Ok, if you’ve clicked on this post thinking it’s going to be an article on soft porn or something similar, you’re wrong. If you’re thinking it’s going to be an article on sexy underwear, you’re wrong again. The panties in the main pic are called ‘period panties’. Heaven forbid. If you’re a male and you’re still reading, you’ve probably read too far already. Girl talk only.
We’re talking ‘that time of the month’.
(I can hear the men slowly tip-toeing away from their screen).
Discussion around tampons and periods and all that other girly stuff can sometimes be embarrassing for people to talk about. Why, i’ve got no idea. Every single female on this planet experiences ‘that time of the month’ during their lifetime and it’s nothing to be embarrassed or ashamed about. At the moment, there is something like 3.5 billion of us women in the world who will, are or have gone through it – so why be embarrassed? Get over it.
Tampons have been around for a good 80 years and they have been a necessity for most women for a long time. A woman uses on average 12,000 of them in her lifetime and every single one of them comes into contact with one of the most absorbent parts of her body – her vagina, vajayjay, fanny, whatever you want to call it. With this in mind, why on earth would you want to put a vessel loaded with chemicals and launch it into your private parts. No thanks.
Conventional ‘cotton’ tampons and their clever marketing campaigns have been smothering our shelves, screens, magazines, you name it, since the stone age. There is a reason why most of them have such a hold on the market – they have lots of cash-ola to splash around. Up until a few years ago, I was one of those people that went, ‘tampons, they’re pure cotton, duh’ because that’s just what you assume they are, right? Tampons are cotton. Makes perfect sense!
Wrong. So, so wrong.
Those conventional vaginal rocket launcher looking things aren’t just cotton. No, no, no. We’ve been spoon-fed a load of baloney for a long time. They’re jam-packed full of toxic and chemical ingredients that couldn’t be further from natural or organic if they tried. And what’s worse, with non-organic tampons, chemically treated fibers often breakaway from the tampon and get left inside the body just sitting there. How putrid.

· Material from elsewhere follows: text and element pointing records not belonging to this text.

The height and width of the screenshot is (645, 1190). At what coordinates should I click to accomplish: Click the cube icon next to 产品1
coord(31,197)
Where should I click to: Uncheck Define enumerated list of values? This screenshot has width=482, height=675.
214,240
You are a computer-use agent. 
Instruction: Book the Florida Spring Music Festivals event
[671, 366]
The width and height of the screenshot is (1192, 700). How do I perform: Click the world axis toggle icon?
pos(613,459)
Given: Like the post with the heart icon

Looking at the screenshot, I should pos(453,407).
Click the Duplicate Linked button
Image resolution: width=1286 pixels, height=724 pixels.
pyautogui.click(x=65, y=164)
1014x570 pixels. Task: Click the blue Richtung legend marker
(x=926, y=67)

If that’s not enough to turn you off non-organic tampons, these feral ingredients should be:
Rayon – a manufactured cellulose fiber derived from chemically treated wood pulp. WTF.

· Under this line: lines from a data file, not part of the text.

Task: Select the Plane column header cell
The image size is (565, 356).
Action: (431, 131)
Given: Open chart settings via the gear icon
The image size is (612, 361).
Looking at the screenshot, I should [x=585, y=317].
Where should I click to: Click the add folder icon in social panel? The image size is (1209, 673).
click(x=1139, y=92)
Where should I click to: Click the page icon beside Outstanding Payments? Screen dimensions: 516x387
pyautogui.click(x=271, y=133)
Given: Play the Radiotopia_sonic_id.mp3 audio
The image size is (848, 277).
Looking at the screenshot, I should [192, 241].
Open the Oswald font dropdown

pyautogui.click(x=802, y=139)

Phthalates – a toxin used widely in many products and a known endocrine disruptor. Use tampon applicators? Those bad boys are loaded with phthalates.
Infinicel – a trademarked highly, highly absorbent material that can hold up to ten times its weight in water. The actually materials used to make Infinicel are unknown, so we could theoretically be shoving anything up our clackers.
Dioxin – a seriously harmful environmental pollutant and public health threat. It is a by-product of bleaching and herbicide production. I wouldn’t want to even lay eyes on it, let alone shove it somewhere inside me. Pass thanks.
Polypropylene – a ‘silk’ covering and coating on pads.
Conventional Cotton – one of the most heavily treated insecticide/herbicide treated crops in the world.
Dyes – chemical-laden dyes are often used on the strings of tampons.
Genetically Modified Organisms (GMO’s) – some absurd figure like almost half of the world’s cotton is grown using GMO’s. Skip that genetically engineered crap. It’s not good for the environment, not good for the animals and not good for you.
Still not turned off?
Another X next to non-organic cotton is for the damage it does to our already fragile environment. Cotton is widely considered as the world’s ‘dirtiest’ crop due to its heavy use of insecticides, the most dangerous and hazardous pesticide to humans, animals and the earth. Cotton covers 2.5% of the world’s cultivated land yet uses 25% of the world’s insecticides, more than any other single major crop. The use of massive amounts of pesticides results in toxic cotton, and this is reeking havoc on those that farm it. Since 1997, almost 200,000 Indian farmers, many of them cotton growers, have committed suicide and every year the number of suicides increase. What is commonly known as India’s ‘suicide belt’ has seen a growing amount of toxic water ways, pesticide poisoning and the destruction of crops (and families) due to the use of GM seeds and incredibly hazardous chemicals.
So what should you use? I personally recommend Tom Organic which can be purchased from most health stores and supermarkets. They are an Australian owned brand and have a wonderful philosophy around personal health and the environment. Don’t buy into the happy smiles, galloping around on horseback, fairy-flutterby crap that conventional tampon ad campaigns spin, go for the good quality products that are upfront about the materials they use and where their cotton is sourced from.
Going organic and chemical-free whenever possible is important. It’s important for your own personal health and also the environment. When most people think of their health, they think about the exercise they do or how healthy they eat or even how much sleep they get. However, only a small number of people consider what is actually applied to their skin or even inside their bodies. It’s incredibly important to look at the whole picture and consider things such as the tampons or other personal hygiene products you use and decide whether they’re the best option for both your health and the environment.